◆ **EXTRACTED TEXT**
»»

Postby odysseus2000 » April 29th, 2018, 11:08 pm

BobbyD
Tesla's overgrown cruise control should not be refereed to as an autopilot, they should make it clear that whilst they believe the cars they sell at the moment come equipped with everything which will ultimately be required for full self driving the cars are not capable of or licensed to self drive and nobody knows what the full technological or legal requirements for self driving will be, and that whilst the potential in the future may be great what they currently supply is not an autopilot but a driving aid akin to cruise control or collision avoidance systems.

The grey area between human and computer control can not be eradicated if for no other rerason than the need for testing but it should be minimised and accurately described, especially in cars sold to consumers.


Yes, but there is another dynamic.

When do you decide that safe is safe enough? I.e. what reduction in the chance of being in an auto accident is enough to make a system better than the current human driver system?

You can argue that the very sophisticated and advanced systems that use lots of radars etc are better than e.g. Tesla's system, but at what cost and how much better?

Politicians looking at this have to decide if the current accident rate could be reduced enough by using e.g. a Tesla system to make it worth legalising. If e.g. the simulations say you can reduce the accident figures by 90%, that is a lot of money, lives and injuries saved and it would be hard to refuse it. However, if the simulations say it is only 5% then it would be easy to refuse it.

I guess at some point someone somewhere decides to legalise a Tesla like system for a probation period of maybe 12 months and then every government on the planet compares the previous accident rate to the probation period and makes a decision not on simulations that may be badly off, but on the real data from the probation period.

The dynamic here will be cost and performance. We all recall how Sony Betamax was better than vhs, but vhs was good enough and now both are obsolete.

Politicians in democracies can't wait for perfection. They act in what ever way likely brings them the most votes, knowing that as techonology continues to improve so should accidents reduce, but they have to work in the now with what is available now.

««

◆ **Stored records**

»»

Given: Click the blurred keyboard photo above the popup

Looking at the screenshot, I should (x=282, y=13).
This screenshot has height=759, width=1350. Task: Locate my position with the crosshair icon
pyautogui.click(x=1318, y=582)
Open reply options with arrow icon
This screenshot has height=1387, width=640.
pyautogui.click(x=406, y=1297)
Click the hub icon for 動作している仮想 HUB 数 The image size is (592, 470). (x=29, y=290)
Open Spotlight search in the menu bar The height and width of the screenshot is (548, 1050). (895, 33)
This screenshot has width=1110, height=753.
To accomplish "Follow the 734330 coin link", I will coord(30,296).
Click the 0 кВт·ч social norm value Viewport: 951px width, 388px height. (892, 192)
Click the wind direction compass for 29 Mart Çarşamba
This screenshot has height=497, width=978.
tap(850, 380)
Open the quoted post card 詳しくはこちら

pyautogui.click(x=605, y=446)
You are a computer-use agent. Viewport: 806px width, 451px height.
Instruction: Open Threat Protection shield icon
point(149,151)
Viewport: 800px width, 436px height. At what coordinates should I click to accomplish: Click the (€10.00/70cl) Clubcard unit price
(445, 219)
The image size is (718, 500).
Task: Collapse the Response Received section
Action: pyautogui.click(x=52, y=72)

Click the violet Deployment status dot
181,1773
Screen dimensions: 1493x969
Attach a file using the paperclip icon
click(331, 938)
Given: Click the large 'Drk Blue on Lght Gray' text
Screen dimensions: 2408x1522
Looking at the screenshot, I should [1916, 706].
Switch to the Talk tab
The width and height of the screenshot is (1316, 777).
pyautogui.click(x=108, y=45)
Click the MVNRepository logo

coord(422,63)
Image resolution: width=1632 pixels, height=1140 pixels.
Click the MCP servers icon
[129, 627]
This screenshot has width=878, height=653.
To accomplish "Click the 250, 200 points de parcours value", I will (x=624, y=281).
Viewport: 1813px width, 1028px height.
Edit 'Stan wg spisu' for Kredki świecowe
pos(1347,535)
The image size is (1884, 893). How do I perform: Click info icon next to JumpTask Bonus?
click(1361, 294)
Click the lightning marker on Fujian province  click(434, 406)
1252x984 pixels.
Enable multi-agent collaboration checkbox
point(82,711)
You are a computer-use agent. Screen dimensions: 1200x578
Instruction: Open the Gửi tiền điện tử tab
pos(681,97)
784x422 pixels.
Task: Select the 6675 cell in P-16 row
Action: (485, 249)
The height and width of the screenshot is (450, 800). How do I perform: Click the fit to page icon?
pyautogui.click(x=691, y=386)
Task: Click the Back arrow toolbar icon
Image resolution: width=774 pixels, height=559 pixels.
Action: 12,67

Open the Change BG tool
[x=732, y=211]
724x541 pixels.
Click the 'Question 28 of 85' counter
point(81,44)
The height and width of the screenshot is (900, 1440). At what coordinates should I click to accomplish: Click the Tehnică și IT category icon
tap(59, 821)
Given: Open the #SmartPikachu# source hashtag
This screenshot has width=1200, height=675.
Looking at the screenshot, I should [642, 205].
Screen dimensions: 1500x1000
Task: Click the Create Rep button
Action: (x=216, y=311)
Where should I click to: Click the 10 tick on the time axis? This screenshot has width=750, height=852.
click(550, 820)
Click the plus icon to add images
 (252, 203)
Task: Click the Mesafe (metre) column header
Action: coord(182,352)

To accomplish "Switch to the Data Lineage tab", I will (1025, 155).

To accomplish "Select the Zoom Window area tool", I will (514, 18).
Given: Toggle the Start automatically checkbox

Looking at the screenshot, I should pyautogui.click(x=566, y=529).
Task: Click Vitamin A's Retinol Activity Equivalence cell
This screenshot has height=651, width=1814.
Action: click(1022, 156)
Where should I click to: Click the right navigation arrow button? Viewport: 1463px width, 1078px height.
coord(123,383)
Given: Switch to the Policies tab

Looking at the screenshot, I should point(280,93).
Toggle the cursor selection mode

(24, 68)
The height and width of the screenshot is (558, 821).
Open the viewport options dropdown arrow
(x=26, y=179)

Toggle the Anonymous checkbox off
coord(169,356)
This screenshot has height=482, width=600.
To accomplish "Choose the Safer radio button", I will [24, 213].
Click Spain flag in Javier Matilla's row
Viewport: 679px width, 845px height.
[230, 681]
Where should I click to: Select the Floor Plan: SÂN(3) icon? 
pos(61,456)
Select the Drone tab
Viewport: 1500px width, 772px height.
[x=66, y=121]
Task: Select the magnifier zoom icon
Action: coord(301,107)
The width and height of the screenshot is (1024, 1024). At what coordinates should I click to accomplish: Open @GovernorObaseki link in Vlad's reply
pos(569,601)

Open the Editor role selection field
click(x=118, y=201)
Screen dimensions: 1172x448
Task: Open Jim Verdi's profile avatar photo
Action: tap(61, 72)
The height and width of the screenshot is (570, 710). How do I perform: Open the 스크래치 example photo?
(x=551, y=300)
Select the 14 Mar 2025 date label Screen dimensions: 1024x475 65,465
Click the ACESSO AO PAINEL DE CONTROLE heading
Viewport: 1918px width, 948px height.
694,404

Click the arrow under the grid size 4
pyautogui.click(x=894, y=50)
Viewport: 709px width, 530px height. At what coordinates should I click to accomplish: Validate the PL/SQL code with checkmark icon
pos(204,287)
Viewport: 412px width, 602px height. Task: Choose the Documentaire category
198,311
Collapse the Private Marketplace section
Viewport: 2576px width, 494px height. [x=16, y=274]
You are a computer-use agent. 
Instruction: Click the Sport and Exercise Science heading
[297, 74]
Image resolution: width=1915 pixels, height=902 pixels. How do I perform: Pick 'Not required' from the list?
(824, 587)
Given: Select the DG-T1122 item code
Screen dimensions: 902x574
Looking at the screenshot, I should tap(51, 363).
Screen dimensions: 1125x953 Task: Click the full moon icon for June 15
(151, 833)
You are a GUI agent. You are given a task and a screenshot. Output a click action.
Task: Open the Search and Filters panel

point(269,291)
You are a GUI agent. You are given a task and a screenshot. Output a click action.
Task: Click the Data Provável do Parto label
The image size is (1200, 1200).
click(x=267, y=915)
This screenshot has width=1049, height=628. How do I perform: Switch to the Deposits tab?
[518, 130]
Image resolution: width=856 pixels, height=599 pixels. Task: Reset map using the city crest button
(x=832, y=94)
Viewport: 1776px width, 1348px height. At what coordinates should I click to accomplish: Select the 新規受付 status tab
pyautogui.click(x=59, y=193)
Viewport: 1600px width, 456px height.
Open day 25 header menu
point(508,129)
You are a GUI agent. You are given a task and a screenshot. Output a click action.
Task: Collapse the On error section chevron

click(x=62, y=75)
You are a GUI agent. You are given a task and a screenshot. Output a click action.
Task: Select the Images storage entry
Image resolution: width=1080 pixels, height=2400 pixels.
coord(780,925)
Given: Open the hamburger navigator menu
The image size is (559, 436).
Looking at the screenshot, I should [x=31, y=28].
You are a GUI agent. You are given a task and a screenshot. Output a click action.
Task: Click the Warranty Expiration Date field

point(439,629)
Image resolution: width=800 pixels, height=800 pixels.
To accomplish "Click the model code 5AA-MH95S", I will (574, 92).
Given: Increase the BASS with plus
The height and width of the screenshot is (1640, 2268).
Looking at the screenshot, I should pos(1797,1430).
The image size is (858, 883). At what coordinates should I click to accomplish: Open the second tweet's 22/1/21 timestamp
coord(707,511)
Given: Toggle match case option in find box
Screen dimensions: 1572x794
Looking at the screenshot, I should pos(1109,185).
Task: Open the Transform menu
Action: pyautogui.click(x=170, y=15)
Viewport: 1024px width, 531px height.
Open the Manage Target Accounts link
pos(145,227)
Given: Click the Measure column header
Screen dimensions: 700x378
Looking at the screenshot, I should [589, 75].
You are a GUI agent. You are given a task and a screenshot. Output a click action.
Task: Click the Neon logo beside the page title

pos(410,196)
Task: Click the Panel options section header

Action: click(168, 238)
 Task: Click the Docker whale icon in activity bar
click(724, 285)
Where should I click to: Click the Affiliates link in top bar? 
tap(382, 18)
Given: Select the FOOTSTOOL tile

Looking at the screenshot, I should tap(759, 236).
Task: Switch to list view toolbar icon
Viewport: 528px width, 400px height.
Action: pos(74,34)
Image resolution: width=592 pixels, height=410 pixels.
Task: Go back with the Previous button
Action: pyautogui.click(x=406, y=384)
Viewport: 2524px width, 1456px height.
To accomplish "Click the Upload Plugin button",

««

◆ **WHAT TO DO**
According to the forum post, which video format was better than VHS? The listing is separate material, unconnected to the forum post.

◆ **RESULT**
Sony Betamax.